Tullio Solinas

Nella sua situazione non ci sono vie d’uscita, purtroppo: oO trova un impiego come grafico oppure costituisce una società a responsabilità limitata con capitale minimo, che eroghi servizi in linea con la professione che è in grado di svolgere, in cui lei assume il doppio ruolo di socio di minoranza nonché lavoratore dipendente (non può essere socio unico, nè avere una quota di maggioranza).

Certamente, con il rischio incombente di pignoramenti presso i suoi committenti da parte di Agenzia Entrate Riscossione, non è pensabile intraprendere un’attività autonoma con partita IVA.

L’espropriazione esattoriale di quote societarie di una srl possedute dal debitore è, al momento, una procedura che presenta notevoli complessità e, spesso, risulta inefficace. Al concessionario non resterebbe, quindi, che pignorare lo stipendio mensile (che lei potrà stabilire a livello di pura sussistenza) nella misura di 1/10.
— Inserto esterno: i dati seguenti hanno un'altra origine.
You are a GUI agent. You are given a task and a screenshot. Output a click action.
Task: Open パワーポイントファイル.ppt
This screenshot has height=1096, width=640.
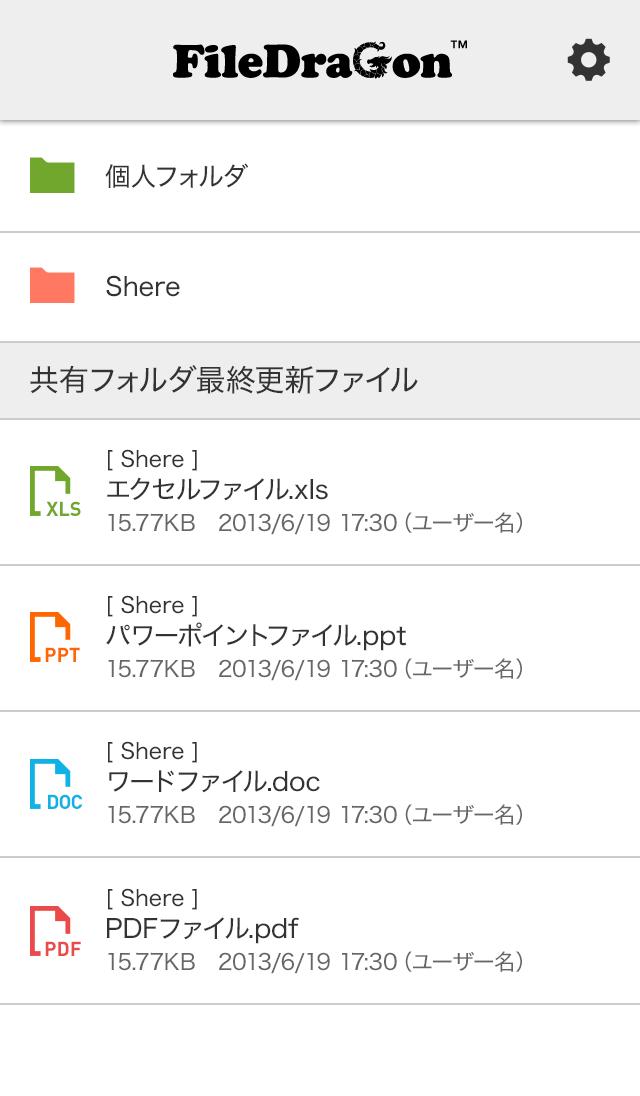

Il rovescio della medaglia è che il socio di comodo maggioritario, stante l’attività direttiva ed organizzativa dichiarata, potrebbe essere obbligato a versare contributi alla gestione Inps commercianti. Gli adempimenti fiscali e contributivi relativi alla gestione di un contratto di lavoro dipendente non dovrebbero costituire un problema per il professionista che dovrà essere necessariamente chiamato a curare la contabilità della compagine sociale.

Si tratta di un’opzione che richiede, come abbiamo avuto modo di vedere, un investimento iniziale, seppur limitato. L’alternativa è quella che lei ha richiamato nel titolo.